Changing the face of beauty: meet the brains behind MDMflow, a new lipstick brand designed for black skin

  • Florence Adepoju
Article written by RACHAEL SIGEE, originally posted Monday 15 February 2016 13:52 in Evening Standard

A new lipstick brand designed especially for black skin is part of a diverse hair and make-up revolution

Florence Adepoju (“Flow” to her friends) is sick of the beauty industry treating women of colour as a special interest.
Giorgio Armani used to make a foundation that she loved - she wore it every day for six months but when she  went back to buy it again, the brand no longer produced it.
“It was limited edition. But when you’re a dark-skinned woman, your skin tone is not limited edition. You have that for life.”
Her frustration at not being able to find colours that suited her was compounded by a feeling that beauty brands were not being effectively marketed to young women.
She remembers a Chanel campaign featuring Marilyn Monroe: “I thought it was cute but it’s not me and it’s not new.”
Now, three years after she launched her own hip hop-inspired beauty brand MDMflow, making lipsticks in her parents’ garden shed in Rainham, Essex, she is stocked in Topshop and Lena Dunham used Instagram to spread the word about MDMflow last year.
Adepoju, 24, is striking in person. She towers over me (although that’s not difficult) and her waist-length braids have more than a touch of Beyoncé leaning out of her car in the Formation video. “I had them first - she copied me. It’s the best thing!”
It’s not surprising that making a good first impression has been key to her success.
While in college she was walking past a Benefit make-up counter and got stopped by the sales assistant.

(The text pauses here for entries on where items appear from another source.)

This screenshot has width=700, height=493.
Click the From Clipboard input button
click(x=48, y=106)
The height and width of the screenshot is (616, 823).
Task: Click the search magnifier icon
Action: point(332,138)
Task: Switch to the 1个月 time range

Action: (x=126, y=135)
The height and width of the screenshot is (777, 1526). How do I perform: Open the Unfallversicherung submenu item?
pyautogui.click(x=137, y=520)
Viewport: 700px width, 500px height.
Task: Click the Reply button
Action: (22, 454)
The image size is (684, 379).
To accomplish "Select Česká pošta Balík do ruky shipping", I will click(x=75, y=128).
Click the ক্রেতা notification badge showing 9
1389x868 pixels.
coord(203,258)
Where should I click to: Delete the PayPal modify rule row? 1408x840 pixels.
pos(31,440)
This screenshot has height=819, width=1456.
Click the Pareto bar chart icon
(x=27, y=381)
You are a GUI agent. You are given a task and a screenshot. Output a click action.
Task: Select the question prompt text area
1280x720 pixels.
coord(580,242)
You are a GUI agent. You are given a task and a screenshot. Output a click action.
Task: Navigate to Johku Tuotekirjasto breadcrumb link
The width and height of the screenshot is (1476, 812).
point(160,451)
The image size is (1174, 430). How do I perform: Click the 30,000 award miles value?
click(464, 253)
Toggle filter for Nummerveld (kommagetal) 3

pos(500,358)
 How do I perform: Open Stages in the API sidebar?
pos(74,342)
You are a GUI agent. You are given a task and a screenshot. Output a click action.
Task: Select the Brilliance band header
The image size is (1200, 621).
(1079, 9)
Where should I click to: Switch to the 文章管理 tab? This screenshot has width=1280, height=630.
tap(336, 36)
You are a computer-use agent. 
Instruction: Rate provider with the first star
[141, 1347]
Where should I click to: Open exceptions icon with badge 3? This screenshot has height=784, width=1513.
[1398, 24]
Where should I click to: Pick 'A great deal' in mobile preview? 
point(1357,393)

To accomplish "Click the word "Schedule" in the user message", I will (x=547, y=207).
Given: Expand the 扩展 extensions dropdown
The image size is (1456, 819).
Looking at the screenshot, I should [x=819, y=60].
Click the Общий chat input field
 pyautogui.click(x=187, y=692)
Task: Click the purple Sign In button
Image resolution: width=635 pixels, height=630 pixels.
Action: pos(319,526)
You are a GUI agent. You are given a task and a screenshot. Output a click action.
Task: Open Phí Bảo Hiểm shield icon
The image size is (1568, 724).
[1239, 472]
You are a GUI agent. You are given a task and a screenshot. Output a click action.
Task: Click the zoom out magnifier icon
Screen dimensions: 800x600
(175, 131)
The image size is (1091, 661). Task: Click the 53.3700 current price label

She ended up being offered her first Saturday job after pointing out that she couldn’t afford any of the products.
When she interviewed for the Cosmetic Science degree at the London College of Fashion, she was offered a place on the spot.
Her path to becoming a beauty mogul is unusual when compared to other founder stories which, she says, are usually about “playing with their mum’s make-up as kids”.
Instead, Adepoju came to beauty via science (having realised that her plan to be a doctor might not work out because she hates the sight of blood).
At school she studied A-levels in chemistry, biology and art. She was a science nerd who also dreamt of being a fashion designer.
Her undergraduate dissertation began after working in Space NK and receiving “loads” of requests for blue lipstick but once she produced her first test samples, they all went missing and she realised that if people were stealing them, she could probably sell them.
On graduating she launched MDMflow, a lipstick line of bold, bright, highly pigmented colours designed to suit black women.
She’s careful with her words here: “I would never say that a white woman couldn’t wear my lipstick - of course they can. But when I’m working, I think ‘I am formulating a product so that a black woman can wear it’, so that the colour shows up. With my lipsticks, the darker your skin, the better it looks.”
She thinks the industry is missing a trick by not recognising black women as consumers.
“Black women spend so much money on beauty. But even when there is development with the big brands, it’s never done consistently. There’s never really any budget or promotion or PR about it. I think a lot of people who are doing the development are not the demographic so they don’t know how to tackle it. In some areas it’s a product problem and in some it’s a marketing problem.”